Where is God in the mess of all this? God knows and prepares for our sin. One of my own personal pitfalls I fell into as a teenager was that the holiness of God was like being clean… which meant God could not get dirty. (Cleanliness is next to Godliness perhaps?). At the time, I thought it was showing reverence to God… separating Him from the common and broken in our world. What I did not realize though was that it was actually limiting Him and forcing Him out of our world. More importantly… it wasn’t true. Genesis 2 shows us in the second creation account that God has no problem getting His hands dirty, quite literally.

Let’s be honest though, our hesitancy to put God and sin in the same room together has nothing to do with dirt. It has to do with guilt and worth and the spiritual stains that mark us. So where is the scripture that shows us that God can handle our sin fullness? Just look at Jesus.

Promise of Holiness

The Jews were waiting for a Messiah and their religious and political interpretations of the Messiah were so intertwined as to be almost indistinguishable. Religious purity was the same as political purity and the Messiah had to be both for them to accept Him. So if you want a good scripture to begin seeing how God handles being in the presence of sinners… start here: Luke 7.
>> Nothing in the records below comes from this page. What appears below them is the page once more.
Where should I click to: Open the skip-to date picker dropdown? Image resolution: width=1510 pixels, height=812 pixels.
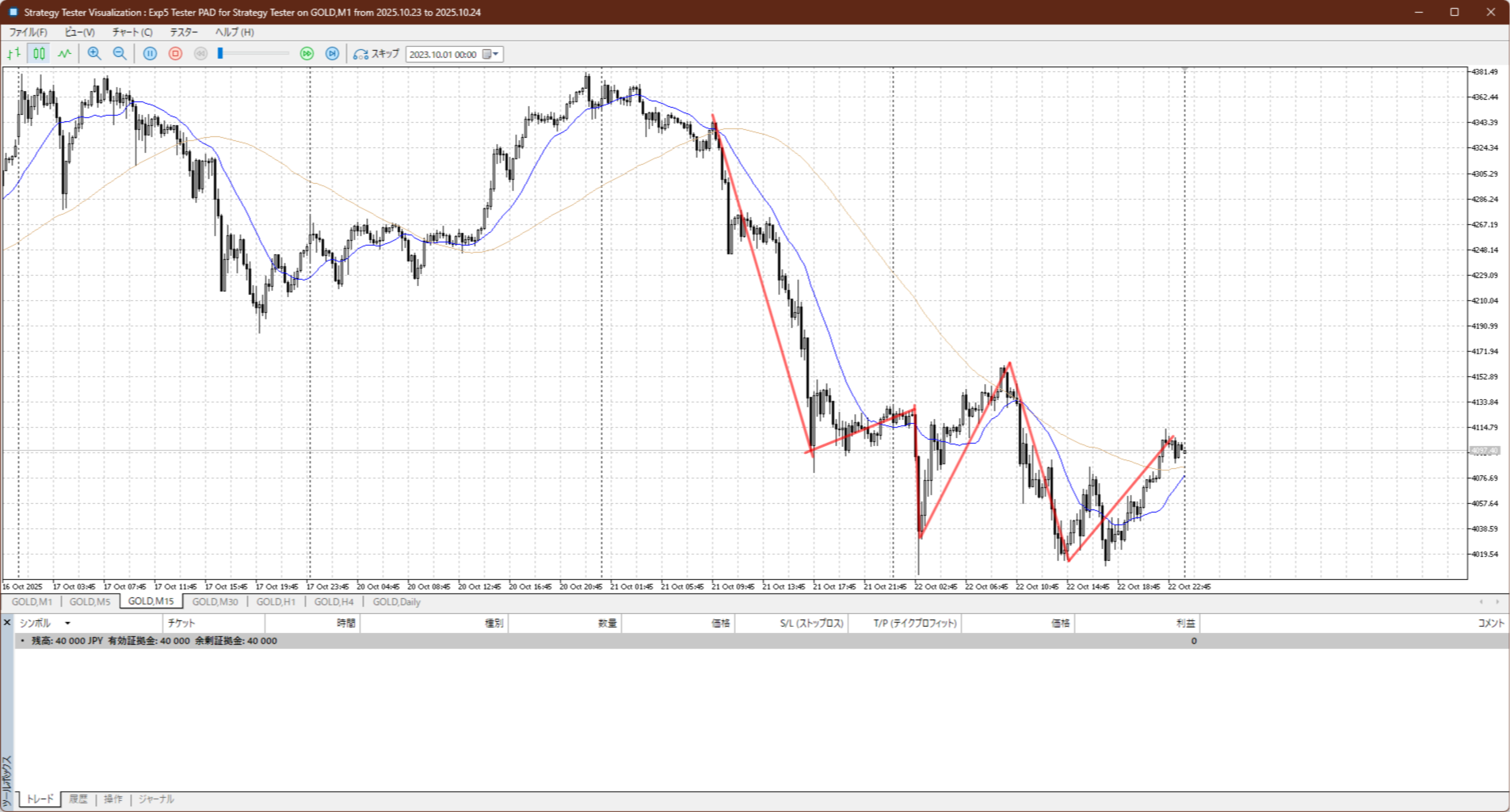coord(495,54)
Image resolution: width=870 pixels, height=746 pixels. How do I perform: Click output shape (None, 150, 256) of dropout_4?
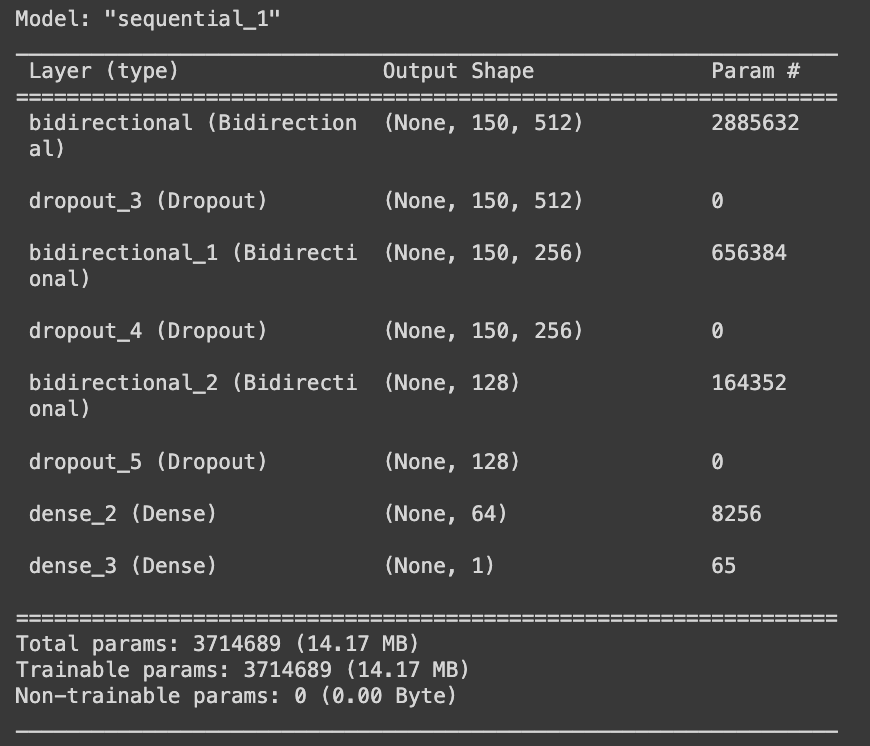[483, 331]
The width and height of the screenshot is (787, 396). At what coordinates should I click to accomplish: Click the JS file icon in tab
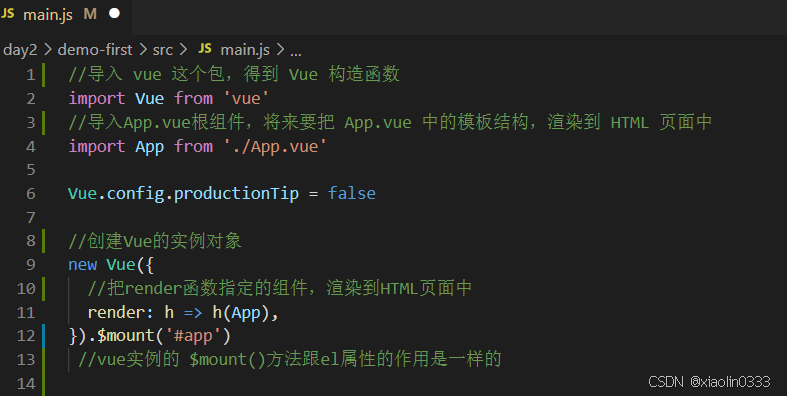[x=8, y=14]
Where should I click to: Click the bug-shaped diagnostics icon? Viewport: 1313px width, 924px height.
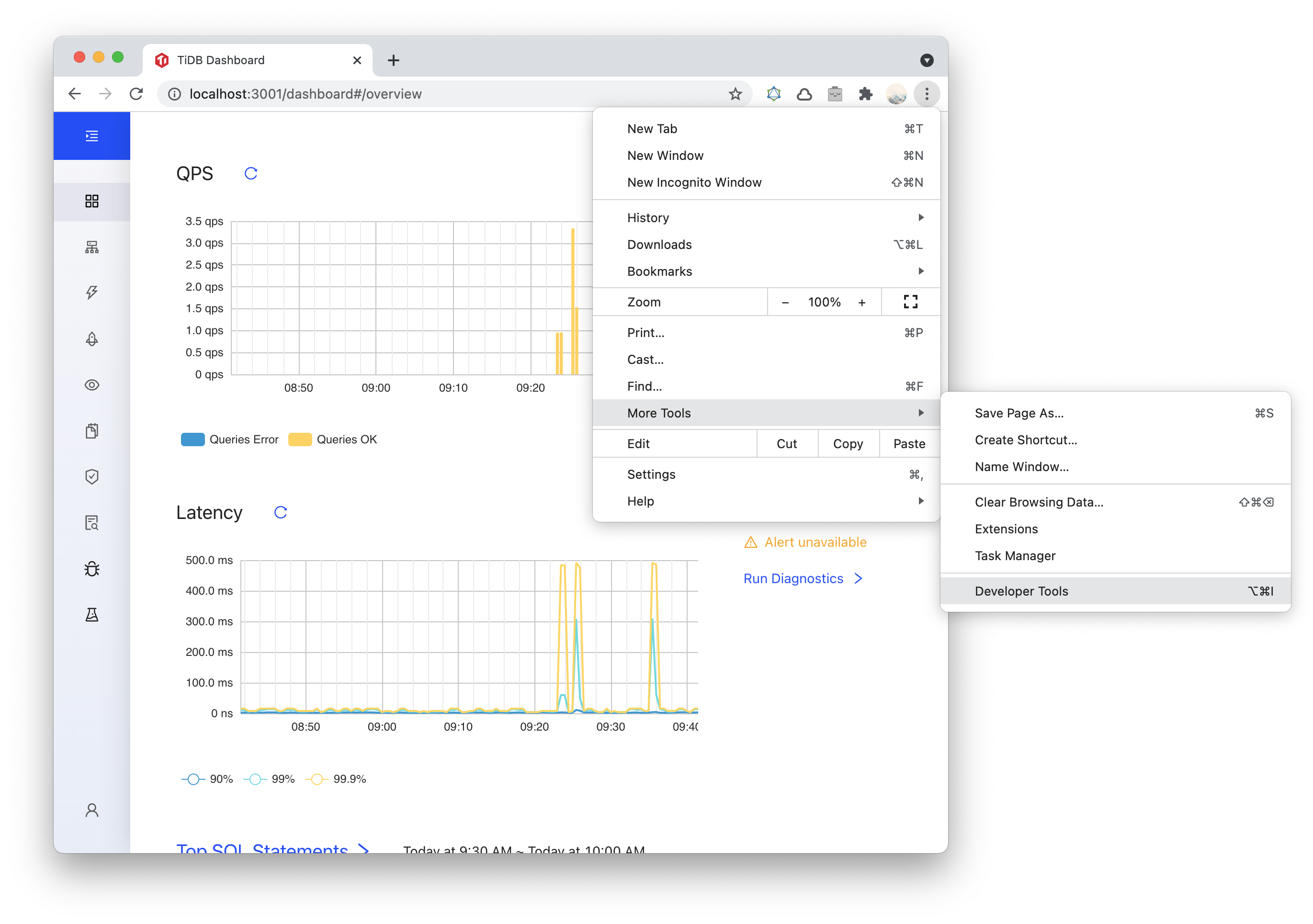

This chapter has one story after another of Jesus coming into contact with different kinds of uncleanness: gentiles, sinners, etc. As it turns out, what it means for God to be Holy means that His Holiness is not threatened by our sin… it overcomes it. In fact, most interactions we have with the holiness of God tends to leave us marked for the better.

God’s holiness changes us, even accidentally. We react to the truth when we come into God’s presence. It gets our attention and often gives us a sense of warning of where not to go. We find forgiveness, grace, consequences, and discipline… often none of it comfortable or convenient, but all of it leading us someplace better.

The Apostle Paul tells us, therefore, we have no excuses. Not because Paul does not understand our natural bent toward sin. We have no excuses because God is able, and willing to help us, if we will only ask. Sometimes, we don’t even have to ask, we just have to be willing to receive it. Whether it comes as a cleansing spirit, purifying us from the inside out, or simply as a warning. We defeat the power of sin on us the same way we do everything else by faith. We keep our eyes on Jesus and follow His lead.

What sin would you predict yourself falling into today?

What promise of God encourages you to trust God to give you victory over that sin?